Someone who can self-identify if desired shared Google's summary of the recent email outages (PDF). This is the outage that caused my address (and many others) to start sending permanent bounce messages.
Background: The Gmail SMTP inbound service uses a configuration system that allows specific service options and flags to be changed while the service is already deployed in production. The "gmail.com" domain name is specified as one of these configuration options. An ongoing migration was in effect to update this underlying configuration system to meet Google internal best practices.
A configuration change during this migration shifted the formatting behavior of a service option so that it incorrectly provided an invalid domain name, instead of the intended "gmail.com" domain name, to the Google MTP inbound service. As a result, the service incorrectly transformed lookups of certain email addresses ending in "(at)gmail.com" into non-existent email addresses. When the Gmail user accounts service checked each of these non-existent email addresses, the service could not detect a valid user, resulting in SMTP error code 550.

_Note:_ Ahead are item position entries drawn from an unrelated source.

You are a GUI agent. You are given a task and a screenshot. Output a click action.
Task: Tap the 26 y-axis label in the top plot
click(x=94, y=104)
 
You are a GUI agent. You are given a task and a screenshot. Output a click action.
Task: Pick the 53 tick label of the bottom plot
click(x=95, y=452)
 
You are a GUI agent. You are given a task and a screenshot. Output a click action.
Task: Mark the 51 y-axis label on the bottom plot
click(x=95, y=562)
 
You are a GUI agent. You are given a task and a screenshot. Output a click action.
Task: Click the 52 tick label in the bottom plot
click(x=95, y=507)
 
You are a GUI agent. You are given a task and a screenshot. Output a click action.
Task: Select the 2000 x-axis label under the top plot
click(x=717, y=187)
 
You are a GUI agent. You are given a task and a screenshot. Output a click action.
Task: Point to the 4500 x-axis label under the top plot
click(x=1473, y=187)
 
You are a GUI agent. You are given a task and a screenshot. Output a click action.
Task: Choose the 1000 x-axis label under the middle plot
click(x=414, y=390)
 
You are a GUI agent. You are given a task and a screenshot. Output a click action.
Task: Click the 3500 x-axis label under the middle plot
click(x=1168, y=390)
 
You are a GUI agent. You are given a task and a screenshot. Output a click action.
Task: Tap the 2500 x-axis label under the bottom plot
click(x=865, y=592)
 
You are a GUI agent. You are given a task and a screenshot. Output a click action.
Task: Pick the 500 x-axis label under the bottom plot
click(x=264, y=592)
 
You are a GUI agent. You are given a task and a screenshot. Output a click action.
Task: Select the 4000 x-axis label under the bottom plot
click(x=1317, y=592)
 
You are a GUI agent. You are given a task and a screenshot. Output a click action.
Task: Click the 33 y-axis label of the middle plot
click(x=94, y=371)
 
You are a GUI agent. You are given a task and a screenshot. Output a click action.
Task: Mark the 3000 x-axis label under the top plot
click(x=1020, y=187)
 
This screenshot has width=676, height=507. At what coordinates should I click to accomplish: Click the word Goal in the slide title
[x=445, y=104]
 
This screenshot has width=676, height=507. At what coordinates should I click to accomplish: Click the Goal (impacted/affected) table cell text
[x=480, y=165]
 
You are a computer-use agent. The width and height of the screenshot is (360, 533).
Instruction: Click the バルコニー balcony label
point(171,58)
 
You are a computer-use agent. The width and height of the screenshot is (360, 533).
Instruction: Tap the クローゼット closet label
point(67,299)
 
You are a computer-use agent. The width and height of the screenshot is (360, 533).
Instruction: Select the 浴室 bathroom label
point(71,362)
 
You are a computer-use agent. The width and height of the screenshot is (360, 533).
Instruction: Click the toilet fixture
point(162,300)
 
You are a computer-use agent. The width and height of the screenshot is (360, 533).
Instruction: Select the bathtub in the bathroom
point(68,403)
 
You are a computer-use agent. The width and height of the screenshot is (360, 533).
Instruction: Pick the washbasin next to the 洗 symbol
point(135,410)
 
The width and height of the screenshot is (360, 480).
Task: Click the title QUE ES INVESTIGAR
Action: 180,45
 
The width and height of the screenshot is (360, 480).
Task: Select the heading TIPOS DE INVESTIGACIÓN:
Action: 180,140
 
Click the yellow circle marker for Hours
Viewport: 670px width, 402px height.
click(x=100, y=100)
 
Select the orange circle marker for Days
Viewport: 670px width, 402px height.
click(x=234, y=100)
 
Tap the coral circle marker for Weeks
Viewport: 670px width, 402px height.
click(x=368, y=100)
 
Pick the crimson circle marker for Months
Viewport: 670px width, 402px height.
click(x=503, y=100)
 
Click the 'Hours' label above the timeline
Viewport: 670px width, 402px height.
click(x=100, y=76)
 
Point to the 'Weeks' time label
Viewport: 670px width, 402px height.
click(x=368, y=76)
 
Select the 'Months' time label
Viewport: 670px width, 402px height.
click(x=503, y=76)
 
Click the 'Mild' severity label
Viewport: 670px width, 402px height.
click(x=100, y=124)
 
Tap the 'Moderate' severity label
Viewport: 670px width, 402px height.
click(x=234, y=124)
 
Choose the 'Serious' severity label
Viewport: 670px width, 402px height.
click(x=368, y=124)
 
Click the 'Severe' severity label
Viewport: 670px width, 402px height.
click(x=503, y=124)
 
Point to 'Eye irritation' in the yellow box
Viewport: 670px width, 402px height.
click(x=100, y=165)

To guard against the issue recurring and to reduce the impact of similar events, we are taking the following actions:
- Update the existing configuration difference tests to detect unexpected changes to the SMTP service configuration before applying the change.
- Improve internal service logging to allow more accurate and faster diagnosis of similar types of errors.
- Implement additional restrictions on configuration changes that may affect production resources globally.
- Improve static analysis tooling for configuration differences to more accurately project differences in production behavior.
Fixing things in production systems is hard. I've been there; things can go wrong, sometimes badly wrong. I'm used to thinking of Google as having near-infinite resources, including a replica of their production system to test changes on. Perhaps that's unrealistic.